Personal information
- Date of birth: 10 April 1993 (age 32)
- Place of birth: Sulingen, Germany
- Height: 1.72 m (5 ft 8 in)
- Position: Attacking midfielder

Team information
- Current team: 68 Aksaray Belediyespor
- Number: 10

Youth career
- 1999–2002: TuS Sulingen
- 2003–2011: Werder Bremen

Senior career*
- Years: Team / Apps / (Gls)
- 2011–2016: Werder Bremen II / 20 / (3)
- 2013–2016: Werder Bremen / 20 / (0)
- 2016–2017: Fortuna Düsseldorf / 15 / (1)
- 2017–2018: Eintracht Braunschweig / 17 / (1)
- 2020: Menemenspor / 6 / (1)
- 2021–2023: 1461 Trabzon / 62 / (8)
- 2023–2024: Menemen / 35 / (7)
- 2024–2025: Adana 01 FK / 20 / (2)
- 2025–: 68 Aksaray Belediyespor / 10 / (0)

International career
- 2008–2009: Germany U16 / 11 / (3)
- 2009: Germany U17 / 4 / (0)
- 2010–2011: Germany U18 / 8 / (1)
- 2013: Germany U20 / 1 / (0)
- 2013: Germany U21 / 4 / (0)

= Özkan Yıldırım =

German footballer

Özkan Yıldırım (born 10 April 1993) is a German professional footballer who plays as an attacking midfielder for Turkish TFF 2. Lig club 68 Aksaray Belediyespor.

==Club career==
On 14 May 2016, the last day of the 2015–16 Bundesliga season, Yıldırım made his first-team return from injury coming onto the pitch in the 77th minute of Werder Bremen's 1–0 win over Eintracht Frankfurt which kept Werder in the Bundesliga.
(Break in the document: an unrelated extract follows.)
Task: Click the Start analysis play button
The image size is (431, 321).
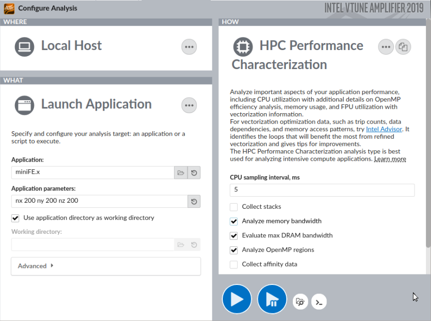Action: (x=237, y=299)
On 30 June 2016, Yıldırım signed a two-year contract with 2. Bundesliga side Fortuna Düsseldorf.

On 31 August 2017, he transferred to league rivals Eintracht Braunschweig having agreed a two-year contract until summer 2019. At the end of the season, following Braunschweig's relegation to the 3. Liga, he was released from his contract.

In September 2018, Yıldırım trialled with 2. Bundesliga SV Darmstadt 98. Three weeks later, in early October, Darmstadt announced their decision to not sign Yıldırım.

In January 2020, after being without a club for 1.5 years, Yıldırım joined Turkish second-tier side Menemenspor. He left the club at the end of his contract on 31 May 2020.